- Directive A -
List every person the passage on Disraeli and the balance of power names.

- Article -
╭──

Disraeli's action had not the many excuses that can be urged for the Crimean war. That war we waged as a war for freedom-to some extent mistakenly, but to some extent, as it chanced, effectually. The Tsar Nicholas was the acknowledged head of the European reaction of 1849; and the blow he received before Sebastopol helped in the end to free the Russian serfs and the Italian patriots. But the Tsar Alexander, whom Disraeli thwarted twenty years later, was a semi-Liberal; and the check

that we inflicted on his liberating policy in the Balkans was one of the causes of the long and terrible reaction in Russian politics for which his murder gave the signal.

Both before and after 1870 it was a fatal error of our Foreign Office to suppose that the balance of power' required us to thwart Russia on every occasion, even when she was liberating peoples and setting up independent states. When Bright said that the balance of power' was a 'fetish' he was wrong in theory, for till we have a League of Nations we must have a balance of power; in Napoleon's time and again in 1914 it was necessary to fight for the balance of power or fall slaves to one nation. But, at the time he spoke, Bright was uttering a practical truth of great value, for the use made first by Palmerston and afterwards by Disraeli of the catch-word 'balance of power' in order to justify constant hostility either to France or to Russia was, in effect, to set up a 'fetish. The 'balance of power' then existed, if only they could have let it alone. Indeed, in so far as it required readjustment, the danger lay, as we now see, in exactly the opposite direction-in the latent power of Germany, Austria and Turkey.

╰──

- Directive B -
Quote the rows, starting with the row that contains "Quantity input box" and going on through the last row.

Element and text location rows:
╭──

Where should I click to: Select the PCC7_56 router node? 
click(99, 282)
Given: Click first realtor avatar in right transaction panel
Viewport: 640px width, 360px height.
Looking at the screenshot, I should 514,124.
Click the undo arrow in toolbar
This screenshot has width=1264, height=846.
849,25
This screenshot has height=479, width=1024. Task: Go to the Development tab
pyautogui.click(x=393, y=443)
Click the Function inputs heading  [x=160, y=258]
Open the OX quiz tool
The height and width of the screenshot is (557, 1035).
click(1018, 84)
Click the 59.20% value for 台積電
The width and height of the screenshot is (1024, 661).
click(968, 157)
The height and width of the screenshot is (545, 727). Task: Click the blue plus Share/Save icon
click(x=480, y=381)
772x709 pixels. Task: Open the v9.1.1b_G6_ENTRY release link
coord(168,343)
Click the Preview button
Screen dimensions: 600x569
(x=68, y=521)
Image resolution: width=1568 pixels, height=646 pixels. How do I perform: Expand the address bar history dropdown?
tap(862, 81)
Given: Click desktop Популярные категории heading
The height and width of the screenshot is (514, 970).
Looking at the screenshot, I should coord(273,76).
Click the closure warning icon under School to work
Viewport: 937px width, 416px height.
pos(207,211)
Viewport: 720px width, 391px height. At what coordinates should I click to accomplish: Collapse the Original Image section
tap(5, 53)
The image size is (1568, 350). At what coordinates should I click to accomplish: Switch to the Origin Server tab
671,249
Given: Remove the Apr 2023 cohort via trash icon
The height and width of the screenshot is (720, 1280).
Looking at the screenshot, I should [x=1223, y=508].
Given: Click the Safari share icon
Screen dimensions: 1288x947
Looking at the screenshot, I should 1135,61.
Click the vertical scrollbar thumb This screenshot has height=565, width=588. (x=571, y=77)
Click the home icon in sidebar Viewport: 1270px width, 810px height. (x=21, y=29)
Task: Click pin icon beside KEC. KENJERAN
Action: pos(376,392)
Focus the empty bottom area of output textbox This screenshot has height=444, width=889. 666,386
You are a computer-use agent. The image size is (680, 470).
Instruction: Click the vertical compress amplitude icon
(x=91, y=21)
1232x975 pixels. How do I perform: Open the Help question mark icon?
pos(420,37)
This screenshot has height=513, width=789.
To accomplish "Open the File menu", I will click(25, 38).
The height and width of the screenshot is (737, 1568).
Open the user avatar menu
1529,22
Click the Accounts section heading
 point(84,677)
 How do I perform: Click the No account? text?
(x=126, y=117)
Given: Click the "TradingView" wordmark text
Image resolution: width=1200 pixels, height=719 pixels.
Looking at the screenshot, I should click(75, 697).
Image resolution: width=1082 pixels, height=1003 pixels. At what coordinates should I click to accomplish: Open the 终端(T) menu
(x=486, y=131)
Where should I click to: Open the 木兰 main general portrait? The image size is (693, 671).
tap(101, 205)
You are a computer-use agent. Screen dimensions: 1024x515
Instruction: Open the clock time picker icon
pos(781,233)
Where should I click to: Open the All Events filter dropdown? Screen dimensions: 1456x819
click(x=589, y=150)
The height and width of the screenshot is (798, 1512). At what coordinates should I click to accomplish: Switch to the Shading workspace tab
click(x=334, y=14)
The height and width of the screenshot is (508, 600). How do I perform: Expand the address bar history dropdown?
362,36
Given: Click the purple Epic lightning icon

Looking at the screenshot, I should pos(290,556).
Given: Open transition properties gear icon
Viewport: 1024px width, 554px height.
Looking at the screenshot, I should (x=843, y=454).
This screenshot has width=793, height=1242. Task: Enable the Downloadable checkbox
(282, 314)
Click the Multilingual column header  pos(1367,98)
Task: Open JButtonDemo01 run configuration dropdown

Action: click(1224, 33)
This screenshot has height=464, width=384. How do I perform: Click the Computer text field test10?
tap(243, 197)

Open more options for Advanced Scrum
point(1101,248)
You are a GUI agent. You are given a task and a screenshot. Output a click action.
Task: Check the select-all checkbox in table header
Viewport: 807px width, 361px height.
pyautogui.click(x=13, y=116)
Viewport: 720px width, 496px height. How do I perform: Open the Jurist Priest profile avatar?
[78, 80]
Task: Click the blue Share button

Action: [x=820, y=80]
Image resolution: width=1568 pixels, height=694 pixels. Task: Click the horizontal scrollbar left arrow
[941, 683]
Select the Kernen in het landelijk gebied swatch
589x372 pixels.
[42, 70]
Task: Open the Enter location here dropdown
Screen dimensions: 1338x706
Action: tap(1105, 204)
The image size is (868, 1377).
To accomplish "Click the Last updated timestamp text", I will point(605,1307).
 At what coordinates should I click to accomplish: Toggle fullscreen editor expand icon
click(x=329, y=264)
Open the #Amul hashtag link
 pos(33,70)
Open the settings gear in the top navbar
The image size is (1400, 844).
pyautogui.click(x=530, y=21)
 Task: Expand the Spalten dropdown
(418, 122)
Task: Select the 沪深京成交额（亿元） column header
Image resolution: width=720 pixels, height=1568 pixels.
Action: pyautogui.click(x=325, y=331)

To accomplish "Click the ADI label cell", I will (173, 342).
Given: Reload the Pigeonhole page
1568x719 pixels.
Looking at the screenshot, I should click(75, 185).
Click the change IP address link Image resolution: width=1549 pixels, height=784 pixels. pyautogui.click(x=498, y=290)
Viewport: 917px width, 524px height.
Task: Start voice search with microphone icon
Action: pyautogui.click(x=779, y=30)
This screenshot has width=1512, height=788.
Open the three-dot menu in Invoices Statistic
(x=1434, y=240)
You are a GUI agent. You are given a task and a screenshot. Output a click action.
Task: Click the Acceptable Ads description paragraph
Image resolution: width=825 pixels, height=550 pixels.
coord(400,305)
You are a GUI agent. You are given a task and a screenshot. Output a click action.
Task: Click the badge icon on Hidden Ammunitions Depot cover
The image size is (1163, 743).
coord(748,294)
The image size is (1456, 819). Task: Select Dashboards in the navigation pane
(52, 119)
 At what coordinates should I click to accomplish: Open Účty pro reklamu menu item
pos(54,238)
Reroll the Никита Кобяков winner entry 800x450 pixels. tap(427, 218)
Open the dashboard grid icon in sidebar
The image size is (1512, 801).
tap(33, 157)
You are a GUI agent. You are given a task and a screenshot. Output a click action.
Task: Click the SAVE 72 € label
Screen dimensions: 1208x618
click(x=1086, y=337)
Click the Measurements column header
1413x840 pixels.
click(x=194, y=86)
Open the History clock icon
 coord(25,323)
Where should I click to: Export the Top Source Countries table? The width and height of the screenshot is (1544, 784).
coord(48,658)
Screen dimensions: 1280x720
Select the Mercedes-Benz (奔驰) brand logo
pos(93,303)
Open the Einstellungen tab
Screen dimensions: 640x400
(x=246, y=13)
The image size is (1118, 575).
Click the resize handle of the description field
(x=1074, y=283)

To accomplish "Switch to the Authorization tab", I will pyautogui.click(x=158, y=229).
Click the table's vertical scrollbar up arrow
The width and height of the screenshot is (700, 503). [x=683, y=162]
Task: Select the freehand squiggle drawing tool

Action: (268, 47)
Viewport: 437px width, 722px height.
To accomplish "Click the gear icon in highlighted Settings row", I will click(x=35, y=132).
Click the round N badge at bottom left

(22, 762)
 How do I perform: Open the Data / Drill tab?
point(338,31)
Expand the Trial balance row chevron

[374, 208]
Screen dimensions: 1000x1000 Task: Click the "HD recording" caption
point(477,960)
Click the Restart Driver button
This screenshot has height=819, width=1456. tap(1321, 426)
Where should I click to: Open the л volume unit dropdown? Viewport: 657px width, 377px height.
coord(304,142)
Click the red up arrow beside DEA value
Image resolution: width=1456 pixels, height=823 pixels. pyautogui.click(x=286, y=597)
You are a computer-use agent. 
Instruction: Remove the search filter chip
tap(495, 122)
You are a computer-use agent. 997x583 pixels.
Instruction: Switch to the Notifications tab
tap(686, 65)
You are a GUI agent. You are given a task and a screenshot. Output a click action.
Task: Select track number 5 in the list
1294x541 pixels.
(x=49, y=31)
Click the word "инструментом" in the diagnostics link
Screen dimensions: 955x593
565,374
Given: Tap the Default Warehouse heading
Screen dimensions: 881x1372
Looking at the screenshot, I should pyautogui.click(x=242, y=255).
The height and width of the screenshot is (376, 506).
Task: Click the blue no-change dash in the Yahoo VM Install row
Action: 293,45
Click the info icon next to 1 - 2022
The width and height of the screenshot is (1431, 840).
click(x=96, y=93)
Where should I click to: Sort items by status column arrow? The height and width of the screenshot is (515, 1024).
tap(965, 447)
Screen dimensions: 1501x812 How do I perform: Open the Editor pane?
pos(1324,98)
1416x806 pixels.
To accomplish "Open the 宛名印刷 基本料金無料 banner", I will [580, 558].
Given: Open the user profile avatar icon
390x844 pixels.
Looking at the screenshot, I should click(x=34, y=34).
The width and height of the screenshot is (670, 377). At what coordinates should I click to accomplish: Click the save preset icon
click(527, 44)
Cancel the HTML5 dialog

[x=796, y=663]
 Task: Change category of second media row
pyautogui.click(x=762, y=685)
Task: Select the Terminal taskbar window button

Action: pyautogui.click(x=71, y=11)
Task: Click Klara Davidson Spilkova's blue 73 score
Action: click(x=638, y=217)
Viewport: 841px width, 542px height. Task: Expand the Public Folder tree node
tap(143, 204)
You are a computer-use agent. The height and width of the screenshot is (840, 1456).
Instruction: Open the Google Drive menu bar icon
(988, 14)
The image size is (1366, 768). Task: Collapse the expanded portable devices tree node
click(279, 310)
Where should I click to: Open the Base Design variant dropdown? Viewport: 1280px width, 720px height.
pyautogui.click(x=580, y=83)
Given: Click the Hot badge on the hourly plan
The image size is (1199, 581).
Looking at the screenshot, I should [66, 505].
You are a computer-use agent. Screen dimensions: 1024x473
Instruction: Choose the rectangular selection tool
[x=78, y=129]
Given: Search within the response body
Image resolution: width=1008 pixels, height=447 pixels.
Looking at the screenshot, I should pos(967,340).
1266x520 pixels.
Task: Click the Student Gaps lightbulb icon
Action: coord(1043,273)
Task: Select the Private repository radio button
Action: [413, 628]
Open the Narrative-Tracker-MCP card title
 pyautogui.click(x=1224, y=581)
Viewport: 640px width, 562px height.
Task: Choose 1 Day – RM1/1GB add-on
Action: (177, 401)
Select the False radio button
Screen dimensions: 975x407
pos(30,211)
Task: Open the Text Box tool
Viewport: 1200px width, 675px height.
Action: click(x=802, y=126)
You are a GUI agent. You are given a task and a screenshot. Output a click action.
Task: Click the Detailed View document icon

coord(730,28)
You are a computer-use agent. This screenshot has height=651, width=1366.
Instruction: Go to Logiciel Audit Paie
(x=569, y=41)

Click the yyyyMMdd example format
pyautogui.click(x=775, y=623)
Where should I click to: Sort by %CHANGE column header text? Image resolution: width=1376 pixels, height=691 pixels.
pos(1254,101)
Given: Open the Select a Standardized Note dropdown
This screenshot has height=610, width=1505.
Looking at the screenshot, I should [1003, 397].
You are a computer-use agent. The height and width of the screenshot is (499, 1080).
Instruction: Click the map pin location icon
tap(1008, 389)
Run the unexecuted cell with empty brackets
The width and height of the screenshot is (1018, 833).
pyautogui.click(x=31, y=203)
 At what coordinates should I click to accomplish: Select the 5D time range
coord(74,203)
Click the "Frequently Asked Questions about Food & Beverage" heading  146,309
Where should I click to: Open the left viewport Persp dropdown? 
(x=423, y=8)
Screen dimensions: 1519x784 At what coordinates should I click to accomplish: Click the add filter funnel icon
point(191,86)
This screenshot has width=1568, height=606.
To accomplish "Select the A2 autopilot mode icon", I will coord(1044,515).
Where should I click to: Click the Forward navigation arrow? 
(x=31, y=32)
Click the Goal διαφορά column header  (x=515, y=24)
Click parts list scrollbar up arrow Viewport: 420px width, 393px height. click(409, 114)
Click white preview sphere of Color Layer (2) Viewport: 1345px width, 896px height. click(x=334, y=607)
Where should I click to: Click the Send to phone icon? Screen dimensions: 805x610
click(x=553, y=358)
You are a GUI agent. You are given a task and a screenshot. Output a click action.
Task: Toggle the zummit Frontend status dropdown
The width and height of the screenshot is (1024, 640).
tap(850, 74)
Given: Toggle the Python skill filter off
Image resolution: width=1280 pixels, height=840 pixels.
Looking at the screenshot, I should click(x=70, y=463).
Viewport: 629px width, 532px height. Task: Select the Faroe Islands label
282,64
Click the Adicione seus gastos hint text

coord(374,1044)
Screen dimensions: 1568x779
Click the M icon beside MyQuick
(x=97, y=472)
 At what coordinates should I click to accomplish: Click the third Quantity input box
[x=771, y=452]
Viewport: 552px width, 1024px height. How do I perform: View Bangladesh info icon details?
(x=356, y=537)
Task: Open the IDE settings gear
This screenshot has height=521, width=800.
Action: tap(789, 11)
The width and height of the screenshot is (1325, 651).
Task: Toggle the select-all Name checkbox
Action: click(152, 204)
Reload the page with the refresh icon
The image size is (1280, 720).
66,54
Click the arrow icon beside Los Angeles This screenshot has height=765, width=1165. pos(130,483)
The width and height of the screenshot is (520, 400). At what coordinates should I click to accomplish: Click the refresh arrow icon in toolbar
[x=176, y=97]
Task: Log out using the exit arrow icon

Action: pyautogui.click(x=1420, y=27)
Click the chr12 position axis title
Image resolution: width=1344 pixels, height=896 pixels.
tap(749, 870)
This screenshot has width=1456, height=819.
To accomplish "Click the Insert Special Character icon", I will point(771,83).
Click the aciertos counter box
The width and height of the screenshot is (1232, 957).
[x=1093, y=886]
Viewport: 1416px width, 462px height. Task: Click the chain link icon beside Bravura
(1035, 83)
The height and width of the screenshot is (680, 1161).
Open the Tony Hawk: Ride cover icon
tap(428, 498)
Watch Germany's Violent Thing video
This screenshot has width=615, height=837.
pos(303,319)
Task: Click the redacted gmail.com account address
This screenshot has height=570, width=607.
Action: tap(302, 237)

╰──

- Final result A -
Disraeli, Tsar Nicholas, Tsar Alexander, Bright, Napoleon, Palmerston

- Final result B -
 At what coordinates should I click to accomplish: Click the third Quantity input box
[x=771, y=452]
Viewport: 552px width, 1024px height. How do I perform: View Bangladesh info icon details?
(x=356, y=537)
Task: Open the IDE settings gear
This screenshot has height=521, width=800.
Action: tap(789, 11)
The width and height of the screenshot is (1325, 651).
Task: Toggle the select-all Name checkbox
Action: click(152, 204)
Reload the page with the refresh icon
The image size is (1280, 720).
66,54
Click the arrow icon beside Los Angeles This screenshot has height=765, width=1165. pos(130,483)
The width and height of the screenshot is (520, 400). At what coordinates should I click to accomplish: Click the refresh arrow icon in toolbar
[x=176, y=97]
Task: Log out using the exit arrow icon

Action: pyautogui.click(x=1420, y=27)
Click the chr12 position axis title
Image resolution: width=1344 pixels, height=896 pixels.
tap(749, 870)
This screenshot has width=1456, height=819.
To accomplish "Click the Insert Special Character icon", I will point(771,83).
Click the aciertos counter box
The width and height of the screenshot is (1232, 957).
[x=1093, y=886]
Viewport: 1416px width, 462px height. Task: Click the chain link icon beside Bravura
(1035, 83)
The height and width of the screenshot is (680, 1161).
Open the Tony Hawk: Ride cover icon
tap(428, 498)
Watch Germany's Violent Thing video
This screenshot has width=615, height=837.
pos(303,319)
Task: Click the redacted gmail.com account address
This screenshot has height=570, width=607.
Action: tap(302, 237)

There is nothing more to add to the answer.